Labour MP for Liverpool West Derby Ian Byrne asked the minister to reassure local residents that council-led work on the Covid pandemic response and vital services on which they rely will continue and “be both resourced and protected”.

Paula Barker MP, the Labour representative in the Liverpool Wavertree seat, said that she “does not doubt the seriousness of the issues” raised and described the findings that public resources had been put at risk as “deeply worrying”.

“Resources are needed for investment on vital services on which my constituents depend, and that is even more so at a time when funding has been cut year on year,” she said. The MP asked Jenrick to confirm that commissioners will be independent.

“Commissioners will be appointed by me and will work to me,” Jenrick said. “But their task is to support the city and its elected leadership to ensure that a good and credible improvement plan is brought forward as quickly as possible.”

Dan Carden declared: “We all appreciate the seriousness of the situation.” The Liverpool Walton Labour MP asked how local people’s voices and democratic rights would be respected under the plan to improve the council’s functions.

“The people of Liverpool must be part of that process and this week I’ve been contacted by local people concerned that sending commissioners into Liverpool amounts to a takeover by Whitehall,” he said.

Jenrick told the local MP that the elections in May would go ahead. He said that the commissioners would “stand behind” the elected mayor and councillors – “not to tell them what to do but to guide them and support them”.

“We have given them the authority to act should they need to, given the seriousness of some of the allegations, but it is not our hope or expectation that those powers will be exercised,” the Conservative minister added.

Joe Anderson announced on December 10th that he was stepping aside as Liverpool mayor, following his arrest earlier that month along with four other men on suspicion of conspiracy to commit bribery and witness intimidation.

The Labour Party recently unveiled two new candidates in the contest to find his replacement ahead of the election taking place May this year, after the internal race was reopened with those previously shortlisted not invited to join.

Liverpool councillors Anthony Lavelle, who represents Croxteth ward, and Joanne Anderson, who represents Princes Park ward and is not related to previous mayor Joe Anderson, were chosen by a panel for the new shortlist after interviews.

Ballot papers have been distributed to Labour members who will choose between the two selection candidates.

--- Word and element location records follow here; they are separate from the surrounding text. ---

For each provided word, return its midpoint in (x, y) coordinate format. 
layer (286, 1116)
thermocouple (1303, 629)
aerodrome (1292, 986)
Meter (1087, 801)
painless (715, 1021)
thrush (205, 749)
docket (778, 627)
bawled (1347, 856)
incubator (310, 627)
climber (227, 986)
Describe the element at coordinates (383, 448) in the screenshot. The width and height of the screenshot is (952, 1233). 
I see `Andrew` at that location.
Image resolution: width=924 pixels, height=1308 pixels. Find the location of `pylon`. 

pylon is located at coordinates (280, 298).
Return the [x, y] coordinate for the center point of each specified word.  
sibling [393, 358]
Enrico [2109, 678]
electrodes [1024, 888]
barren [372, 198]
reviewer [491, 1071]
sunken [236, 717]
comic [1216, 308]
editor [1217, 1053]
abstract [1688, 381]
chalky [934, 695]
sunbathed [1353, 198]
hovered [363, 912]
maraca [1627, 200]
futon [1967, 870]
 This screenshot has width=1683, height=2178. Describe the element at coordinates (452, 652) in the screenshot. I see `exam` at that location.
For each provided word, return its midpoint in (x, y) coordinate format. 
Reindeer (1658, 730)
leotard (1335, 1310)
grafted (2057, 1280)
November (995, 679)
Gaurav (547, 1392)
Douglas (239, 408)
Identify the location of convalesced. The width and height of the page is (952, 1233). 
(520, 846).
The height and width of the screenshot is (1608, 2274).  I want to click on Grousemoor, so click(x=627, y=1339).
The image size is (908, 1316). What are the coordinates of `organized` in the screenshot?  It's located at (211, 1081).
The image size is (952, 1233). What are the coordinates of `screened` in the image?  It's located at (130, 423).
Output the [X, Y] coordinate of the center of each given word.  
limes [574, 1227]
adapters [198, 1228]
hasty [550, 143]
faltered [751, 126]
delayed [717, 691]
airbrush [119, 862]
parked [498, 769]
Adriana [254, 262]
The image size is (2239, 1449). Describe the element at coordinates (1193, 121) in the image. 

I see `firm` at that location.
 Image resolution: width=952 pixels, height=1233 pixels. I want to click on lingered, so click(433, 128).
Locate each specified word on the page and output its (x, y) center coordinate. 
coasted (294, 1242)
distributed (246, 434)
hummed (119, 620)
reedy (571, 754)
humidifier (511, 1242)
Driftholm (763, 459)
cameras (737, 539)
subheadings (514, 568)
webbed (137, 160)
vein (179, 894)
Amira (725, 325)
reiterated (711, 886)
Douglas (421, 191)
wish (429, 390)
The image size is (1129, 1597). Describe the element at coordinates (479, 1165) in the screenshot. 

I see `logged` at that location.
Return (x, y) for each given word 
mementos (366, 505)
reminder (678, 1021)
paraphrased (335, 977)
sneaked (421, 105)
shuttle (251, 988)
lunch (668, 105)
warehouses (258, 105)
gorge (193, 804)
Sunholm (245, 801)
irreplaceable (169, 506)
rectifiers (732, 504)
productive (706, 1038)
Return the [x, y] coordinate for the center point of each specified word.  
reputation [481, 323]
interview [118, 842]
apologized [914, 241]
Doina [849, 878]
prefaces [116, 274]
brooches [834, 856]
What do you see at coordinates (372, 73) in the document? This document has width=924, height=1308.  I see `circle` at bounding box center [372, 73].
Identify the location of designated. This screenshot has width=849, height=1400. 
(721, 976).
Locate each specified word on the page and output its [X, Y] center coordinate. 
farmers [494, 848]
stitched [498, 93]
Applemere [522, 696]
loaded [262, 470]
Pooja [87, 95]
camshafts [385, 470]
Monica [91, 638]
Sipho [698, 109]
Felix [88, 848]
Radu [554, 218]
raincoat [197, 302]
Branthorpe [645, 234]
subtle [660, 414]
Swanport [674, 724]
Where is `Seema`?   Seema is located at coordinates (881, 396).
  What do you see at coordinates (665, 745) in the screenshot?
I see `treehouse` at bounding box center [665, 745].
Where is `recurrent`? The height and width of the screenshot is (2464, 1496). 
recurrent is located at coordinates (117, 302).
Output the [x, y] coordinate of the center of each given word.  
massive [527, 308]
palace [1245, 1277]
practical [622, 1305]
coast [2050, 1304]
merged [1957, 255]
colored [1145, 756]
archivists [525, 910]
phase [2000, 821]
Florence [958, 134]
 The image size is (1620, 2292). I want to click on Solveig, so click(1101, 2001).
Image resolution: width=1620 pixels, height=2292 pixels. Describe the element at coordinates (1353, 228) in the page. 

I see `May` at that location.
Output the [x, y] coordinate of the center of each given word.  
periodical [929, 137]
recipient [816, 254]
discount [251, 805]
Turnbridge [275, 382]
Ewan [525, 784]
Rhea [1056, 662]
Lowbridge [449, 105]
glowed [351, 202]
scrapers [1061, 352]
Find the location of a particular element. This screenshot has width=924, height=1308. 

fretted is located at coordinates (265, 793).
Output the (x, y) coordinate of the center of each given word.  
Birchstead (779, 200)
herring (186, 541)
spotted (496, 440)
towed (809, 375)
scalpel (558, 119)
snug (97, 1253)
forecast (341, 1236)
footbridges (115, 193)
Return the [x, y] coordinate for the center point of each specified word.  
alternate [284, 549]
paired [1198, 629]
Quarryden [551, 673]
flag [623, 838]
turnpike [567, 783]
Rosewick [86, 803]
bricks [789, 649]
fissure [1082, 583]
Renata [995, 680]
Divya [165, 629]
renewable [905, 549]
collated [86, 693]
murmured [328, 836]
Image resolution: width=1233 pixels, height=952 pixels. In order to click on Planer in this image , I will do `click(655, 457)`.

Voting began on March 8th and ballots must be returned by 12pm on March 29th, five weeks before the election.

Update: Commenting on the Caller Report, a Labour Party spokesperson said: “Officers of Labour’s national executive committee met this afternoon to discuss the Caller Report and the steps the party will take in response to it.

“The NEC has agreed to take urgent steps to reassure people in Liverpool and demonstrate that we are committed to tackling the problems the report has identified. We will ensure that all candidates standing for Labour in May have the highest standards of probity. 

“The Officers have also agreed a review into the long term issues set out in the report, which will be carried out over the next few months.

“Our priority is the people of Liverpool. We want to reassure the public that the Labour Party will do whatever it takes to tackle the problems set out in the report and that we will take action against anyone in the Labour Party who is involved in wrongdoing.

“We also pay tribute to the vast majority of hard-working, decent and honest people working at the council and as elected officials whose dedication will help to pull us though this difficult time.”